Yes, I do realize there are other expenses to consider. It is perhaps my fault for not mentioning that, as a few people have mentioned this. I've gotten an exotic pet before, and where he was rather cheap himself, I ended up paying over $100 just for the equipment and supplies I needed for him. But all of you mentioning this is definitely helping to keep it in the front of my mind. And also making me realize that I should start saving up as soon as I can for all of this. Because I definitely won't be able to just pull it up at any given time when I get a hedgehog.



katherinetaylor said:


> When thinking about a hedgehog, you need to factor in a cage. (luckily I found one of craigslist for $15, I would recommend looking on craigslist or amazon for good deals, otherwise a lot of hedgie owners use C&C cages, which are also pretty cheap.) Usually pet stores are pretty expensive, a 4x4 cage runs upwards of $50 in some stores.


Yeah, craigslist and amazon are definitely places I would check for a cage. I know cages can be extremely expensive. And if I can get one from either of those places a lot cheaper, I'll definitely do it.



katherinetaylor said:


> Also think about a heating system. A CHE works best (I purchased mine off of Amazon and all the parts together cost about $50) and is the most popular it seems like. Plus it doesn't give off a light and it most cost effective electricity wise.


I am not very familiar with CHEs but I have looked into them now after your mention. If it's good on electricity and works well for the hedgehog, that sounds good to me. Thanks for the recommendation.



katherinetaylor said:


> You'll also have to think of your cages accessories, liners or bedding, whatever you choose, food and water dishes, a hide-away, toys, food, cleaning supplies and most importantly a wheel. Most of these things are one time buys (or occasional buys), the initial cost of getting all these things could get a little expensive.
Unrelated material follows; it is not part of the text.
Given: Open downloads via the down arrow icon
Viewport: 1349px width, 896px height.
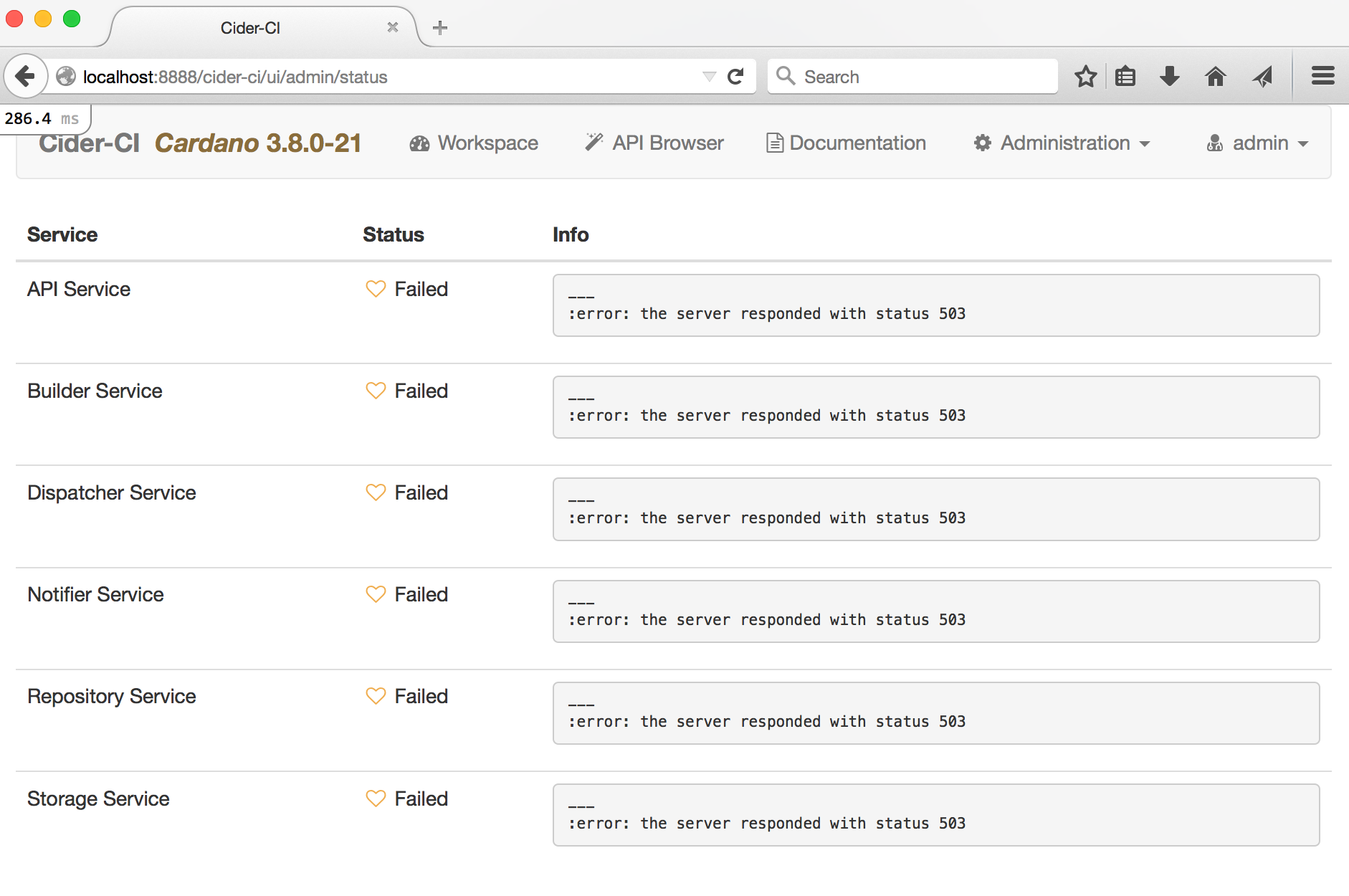Looking at the screenshot, I should click(x=1170, y=76).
Yes, these are things I realize that I will need as well. And once it's closer to the time that I will get a hedgehog, I will shop around for those which I prefer and think the hedgie would like as well.



katherinetaylor said:


> Hope all this information helped a little bit more. I know I didn't include any breeds or anything but you should consider everything when buying a hedgie.
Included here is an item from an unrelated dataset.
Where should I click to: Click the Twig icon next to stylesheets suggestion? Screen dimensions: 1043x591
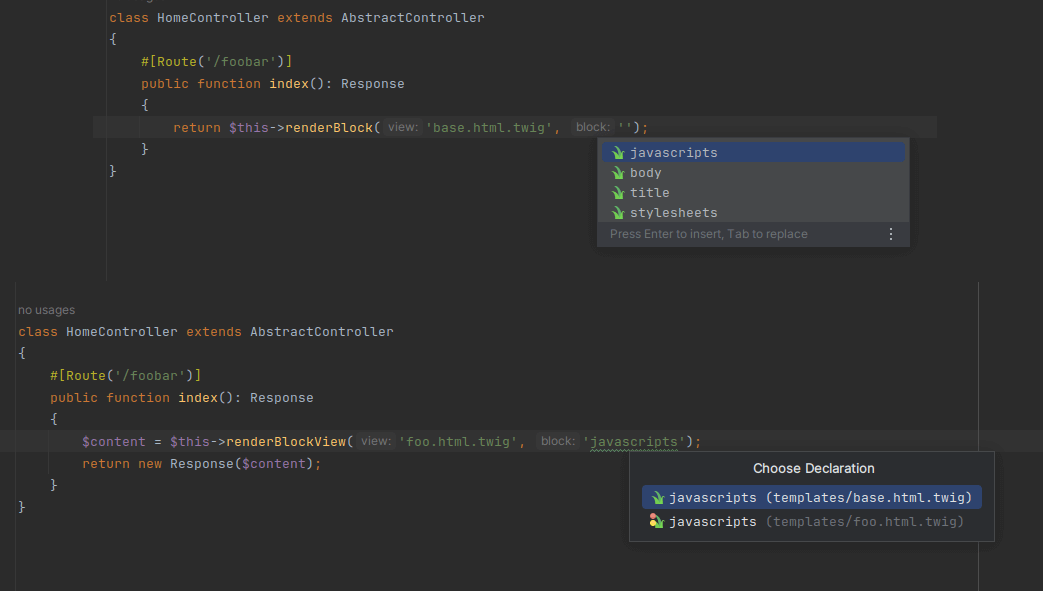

It was good information to give to someone new at this, even if I did already realize much of it. But again, it made me realize that I should start saving as soon as I can.
It's alright that you didn't mention breeds. I realized a while back that perhaps I shouldn't have posted this thread anyway in the first place, since the best thing to do would have been to wait til I was going to get one and compare prices from different people that were within reasonable traveling distance from me. It was just that there's only one website I've found that belongs to a breeder in the state I live in. But later I saw others in the state selling hedgehogs, and realized that just because they don't have a website doesn't particularly mean there are no other breeders around here. So, at the time, I only had one person to work with and wanted to compare those prices with what other prices there may be.
But I realize it will just depend who around here is selling for how much. It doesn't help me much to know that someone on the other side of the country got their's a lot cheaper, because getting a hedgie from too far away wouldn't be an option anyway.
But I'm glad that I posted it at the same time because I got to hear from and talk to all of you.
So, thanks for your reply.


----------



## Aleksia

ReginasMommy said:


> Even if hedgies are from a seasoned breeder, there are always random flukes that can happen.
> 
> No matter how well you care for it, sometimes hedgies can be mysterious little creatures and develop something without there being any semblance of an explanation as to why it happened.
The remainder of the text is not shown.